For babies and children with congenital heart disease, flu can be far more than just a fever and a few sniffles — it can quickly turn into a serious respiratory or cardiac complication. When siblings and parents are also vaccinated, we create a protective ‘cocoon’ around the most vulnerable child, lowering the chance that the virus will even enter the household. There is also a new option of a nasal spray flu vaccine, available for many children, offering a painless and needle-free way to get protected. This vaccine uses a weakened form of the live flu virus and is approved for children over 2 years of age.

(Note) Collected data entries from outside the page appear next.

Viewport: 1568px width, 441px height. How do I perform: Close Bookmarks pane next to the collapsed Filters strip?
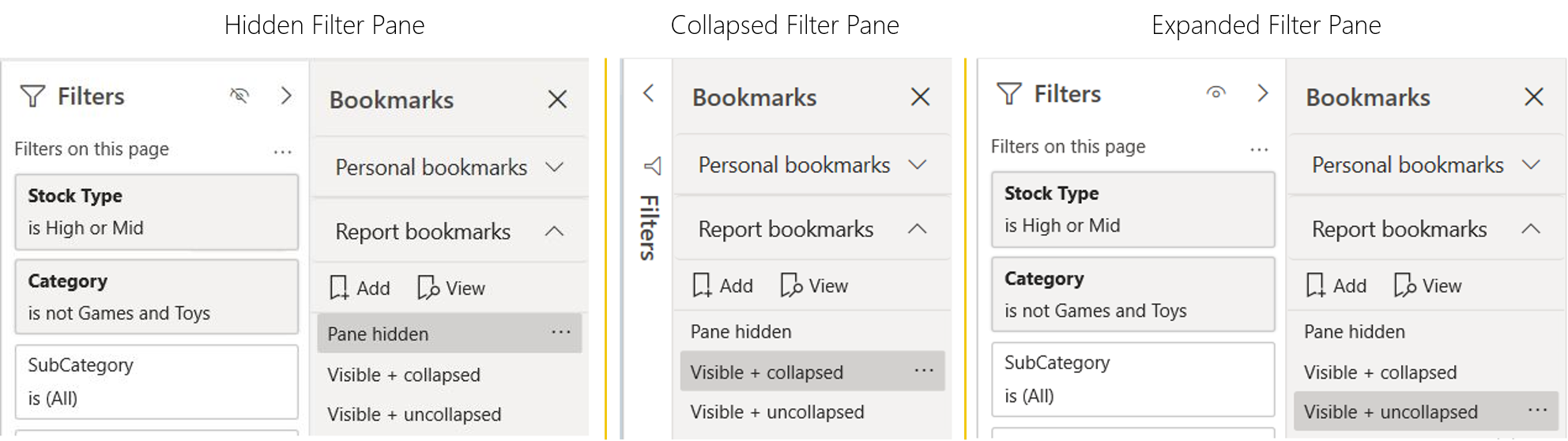click(920, 97)
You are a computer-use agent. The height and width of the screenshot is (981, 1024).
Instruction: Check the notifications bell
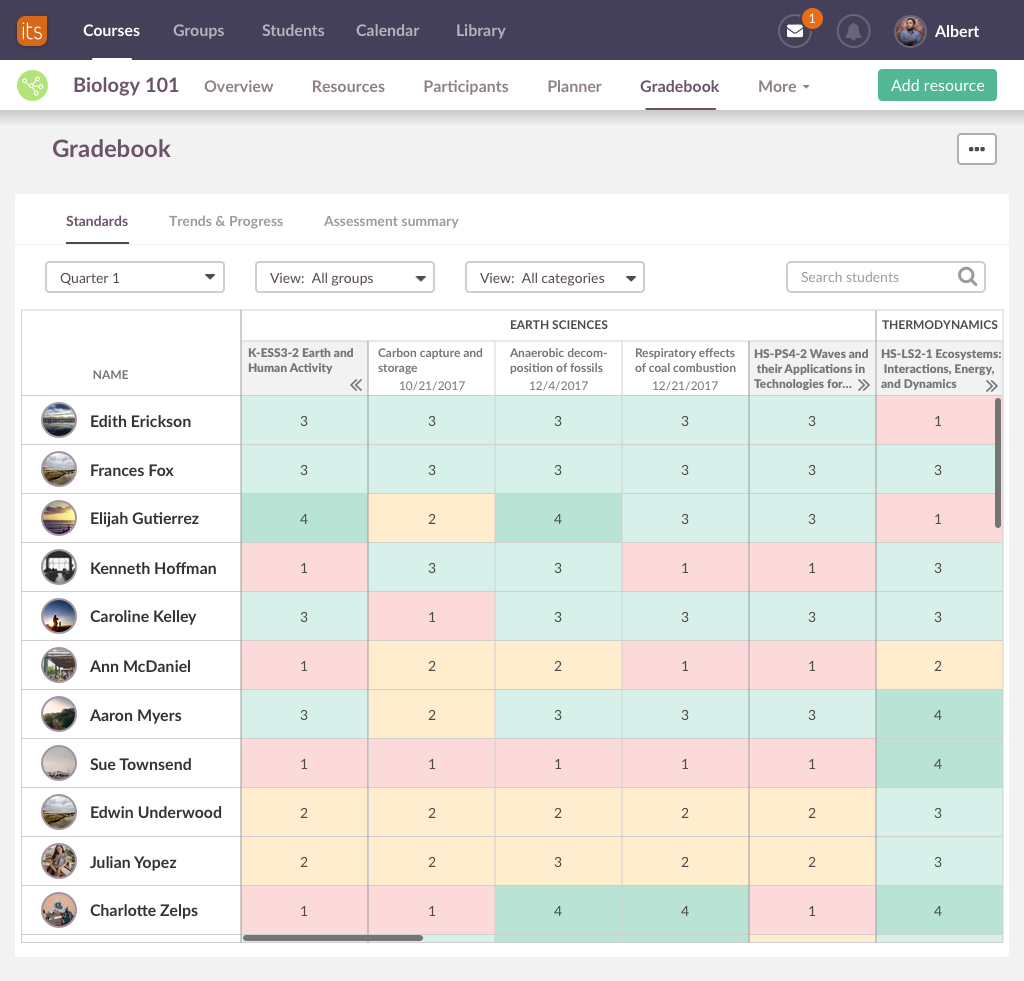853,31
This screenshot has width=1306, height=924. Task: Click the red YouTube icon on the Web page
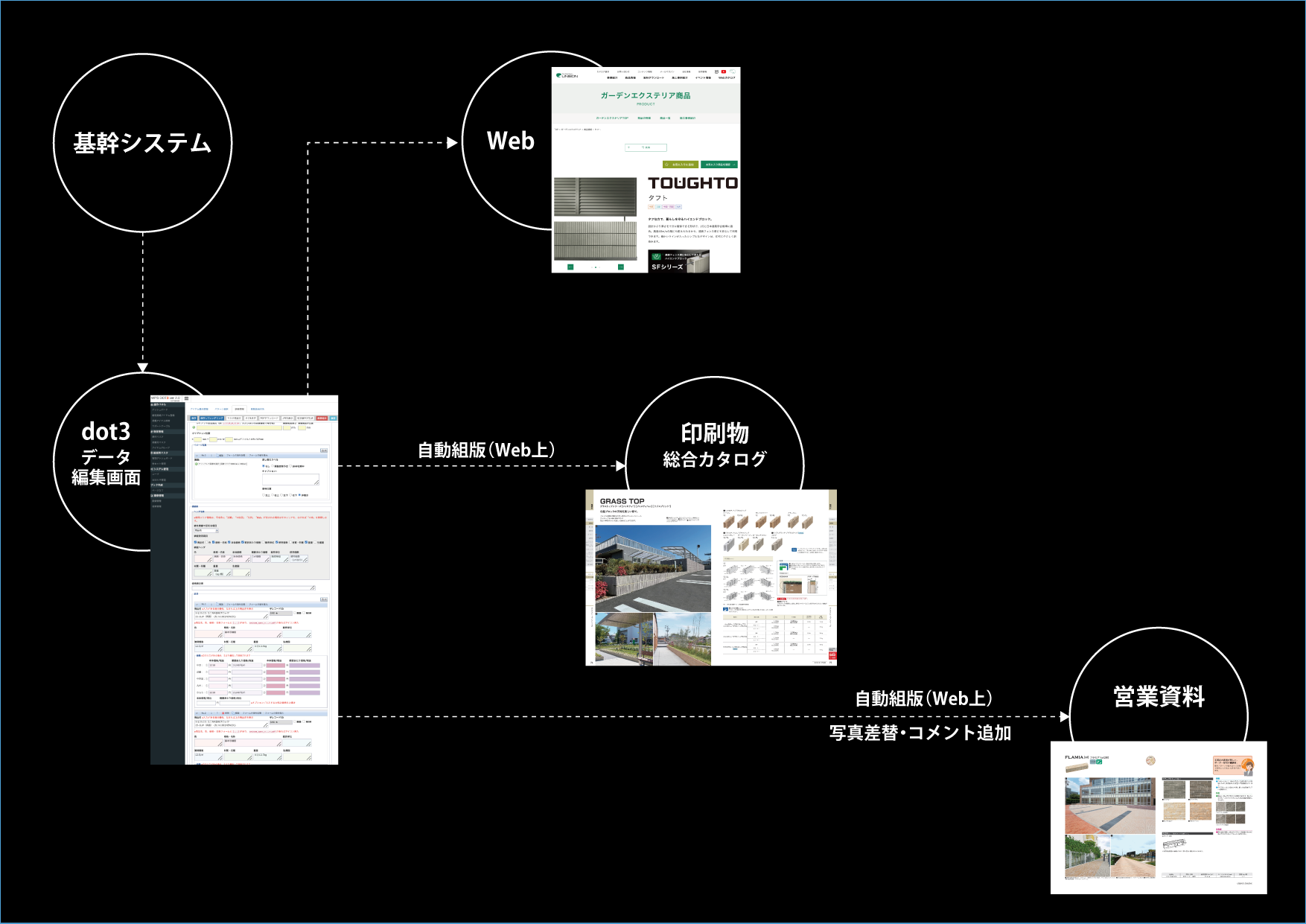tap(724, 71)
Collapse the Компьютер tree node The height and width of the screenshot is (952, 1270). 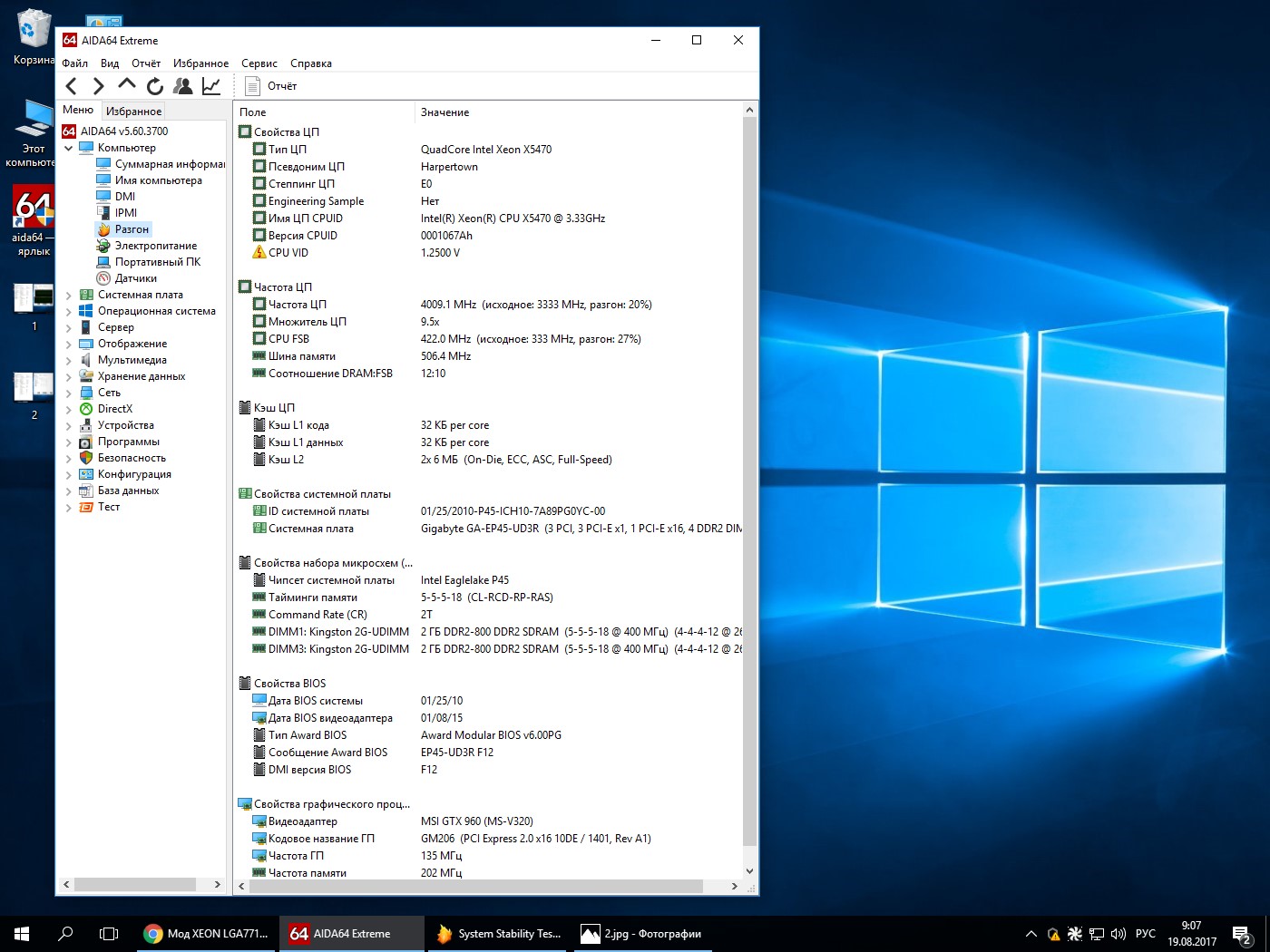[x=68, y=149]
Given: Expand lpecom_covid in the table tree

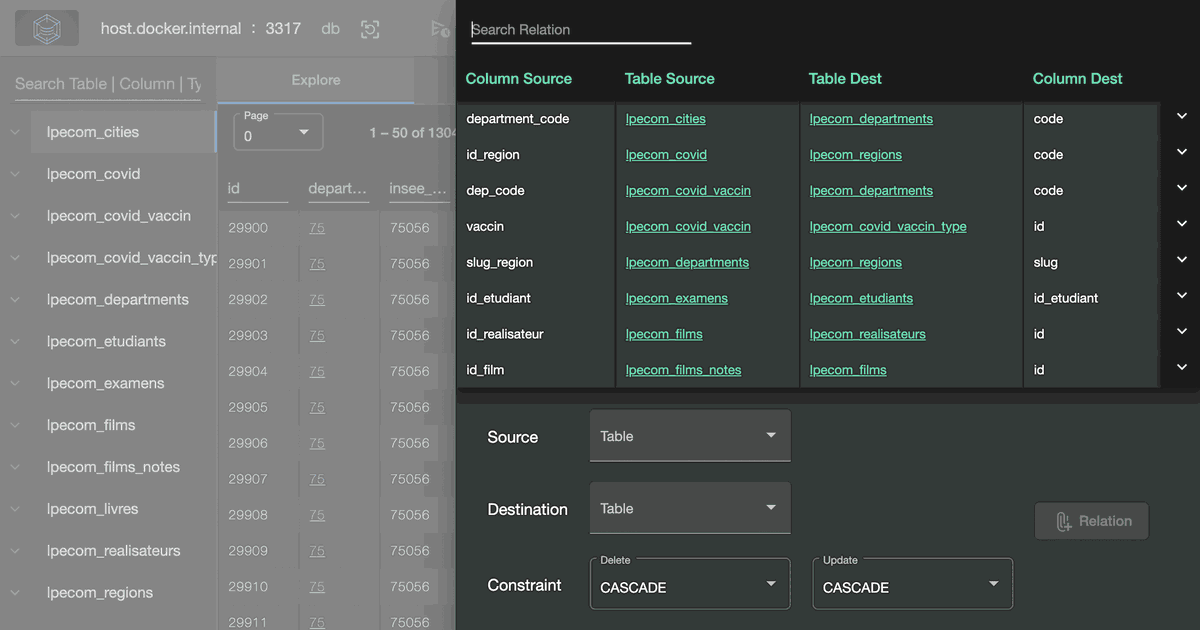Looking at the screenshot, I should pos(15,174).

(MUDr. Martin Záhorec, PhD., pediatric cardiologist, Bratislava, Slovakia)
Personally, we make sure everyone in our family — grandparents, aunts, uncles — is vaccinated. Before visiting anyone, we check that all are healthy. It's trickier when people want to visit us. I often gave in to guilt when denying visits, convincing myself I was exaggerating. So I'd compromise: shoes off, hands washed, disinfected, no kissing, no touching the baby's face or hands. I'd air our home before and after, prepared for the worst, hoping for the best.

The Inner Voice of a (Over)Protective Parent
In the end, in all these years, we were hospitalized due to a viral infection only once. So maybe the worst scenarios really were my inner fears fighting each other — the over-worrier vs. the people-pleaser.
Even as I write this, I roll my eyes, thinking I'm too dramatic. But here's the fact I've lived with since bringing our seven-month-old home from the hospital: respiratory viral infections can be very harmful to a child with congenital heart disease, especially in early childhood.
And if that means a few extra boundaries, some awkward conversations, and a yearly calendar full of preventive shots — then so be it.
Medical Disclaimer
This article is for informational or educational purposes only. It does not substitute professional medical advice, diagnosis or treatment. Always seek the advice of a physician or other qualified health provider.
References
- Children’s Hospital of Philadelphia (CHOP) – Vaccine Education Center. Influenza: The Disease & the Vaccine.
- Children’s Hospital of Philadelphia (CHOP) – Influenza (Flu) in Children.
- Children’s Hospital of Philadelphia (CHOP) – Be a Flu Fighter! Navigating Flu Season.
- Children’s Hospital of Philadelphia (CHOP) – Respiratory Syncytial Virus (RSV).
- European Medicines Agency (EMA) – Beyfortus (nirsevimab) – EPAR.
- European Medicines Agency (EMA) – Enflonsia (clesrovimab) – EPAR.
- Centers for Disease Control and Prevention (CDC). Interim Clinical Considerations for Use of COVID-19 Vaccines.
- Centers for Disease Control and Prevention (CDC). Stay Up to Date with COVID-19 Vaccines.
- Centers for Disease Control and Prevention (CDC). COVID-19 Vaccination Schedule: 6 Months and Older (PDF).
- WHO / European Centre for Disease Prevention and Control (ECDC). Vaccination of high-risk groups.
- BMJ / BMC Pediatrics – Children with congenital heart disease hospitalized with COVID-19.
- Cambridge University Press – AEPC Position Paper. COVID-19 FAQs in Pediatric and Congenital Cardiology.
- Sage Journals – Perioperative COVID-19 Vaccination Guidance for Pediatric Congenital Cardiac Surgery.